Of course, that is not always the message her distinctive voice has given; she has a well-exercised villainous streak as well. In Nanny McPhee (2005), encumbered by a latex proboscis, Lansbury played Aunt Adelaide, a strict and frankly evil archetype of a villain. And in The Manchurian Candidate (1962), in what is surely her most villainous role, she played Mrs. Iselin, the cold and remarkable operator who surrenders her own son to the cause.
For all these parts, and many more, Angela Lansbury was awarded an honorary Academy Award in 2013. This was, presumably, a consolation for the Emmy and Oscar slights of the past—although she seems to fare just fine with the Golden Globes, having won six thus far.
With five Tony awards as well, it’s difficult to say that Angela Lansbury lacks recognition. Indeed, some (me, for example) would say that Lansbury’s work on stage is her strongest. And as every member of every high school drama club is aware, her stage work thankfully lives on in audio recordings, filmed performances, and YouTube clips. While B-roll footage of Gypsy (1973) exists for those devoted enough to scour the Internet, the recording of the cast production is the best way to experience Lansbury’s turn as Rose. To experience her glamorous appearances in Mame, fanatics may choose from the recording that won her a Tony (1966) or grainy footage from the revival two decades later. A 1982 production of Sweeney Todd (in which she originated the role of Mrs. Lovett four years earlier) is preserved in its entirety on DVD.
Angela Lansbury’s life has not been without complexity. Her family came to America from London in 1940 to escape the Blitz. She studied acting in New York, and then moved to Los Angeles, where she got her first film roles with MGM. She has spoken publicly about the death of her father in her childhood, the dissolution of her first marriage, the brightness of her marriage to Peter Shaw, and her children’s (short-lived) drug abuse.

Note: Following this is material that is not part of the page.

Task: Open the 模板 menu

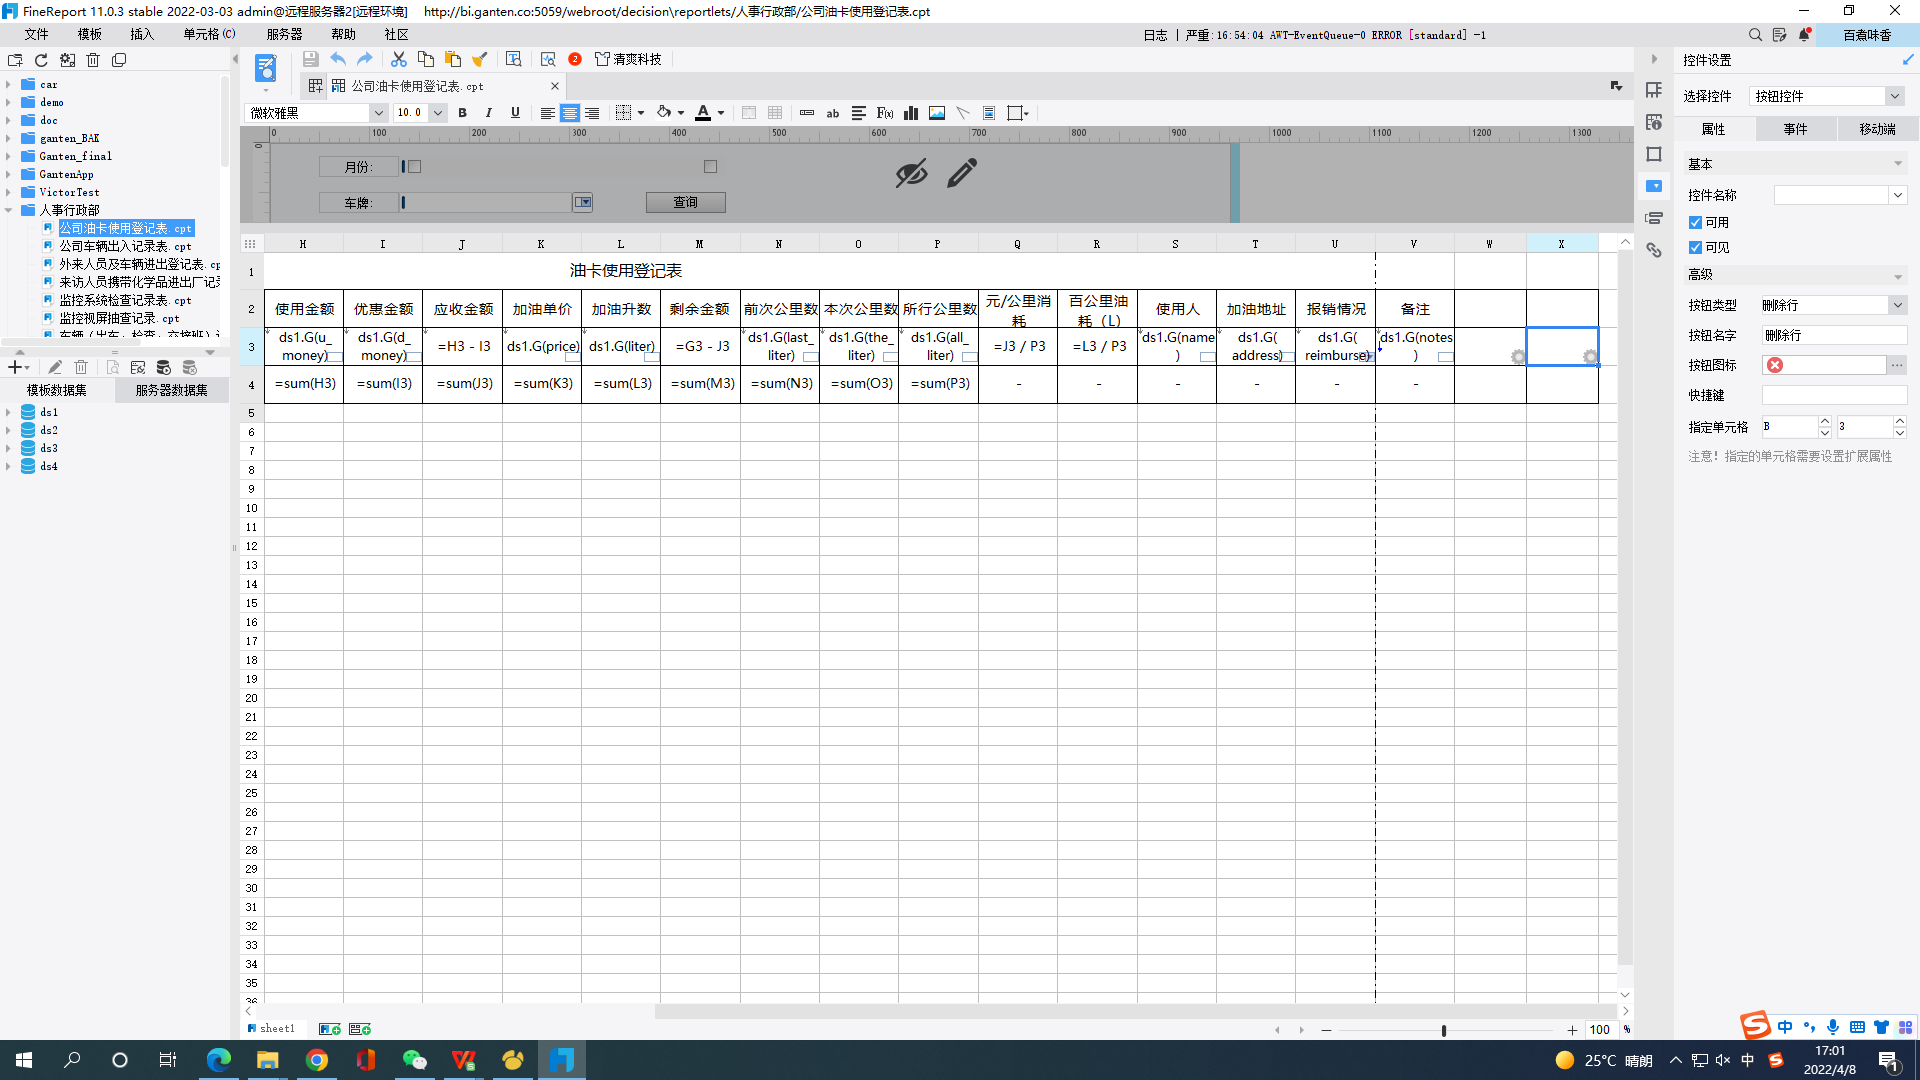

Such episodes, of course, are never as simple in life as they appear on film, and the best actors reveal the complexities that lie one layer below the milestones in our lives. That is what Lansbury brings to her roles. She has said that she has a “God-given gift” for acting—and while this is true, no doubt, experience adds depth to any talent. While more than a few of Lansbury’s roles could be reduced to parody, she plays every character with authenticity and insight. Whether sleuth or saint, vamp or villain, she is unmistakably real.
Lansbury now has the luxury of a professional victory lap: The audience applauds her entrances and even her benign comedic gestures. But Madame Arcati, the oddball medium of Blithe Spirit who could so easily be played as slapstick, is granted a sense of self through Angela Lansbury’s understanding of her character. As she has said, that’s the way she has to play her.
Tara Barnett is a writer in Washington.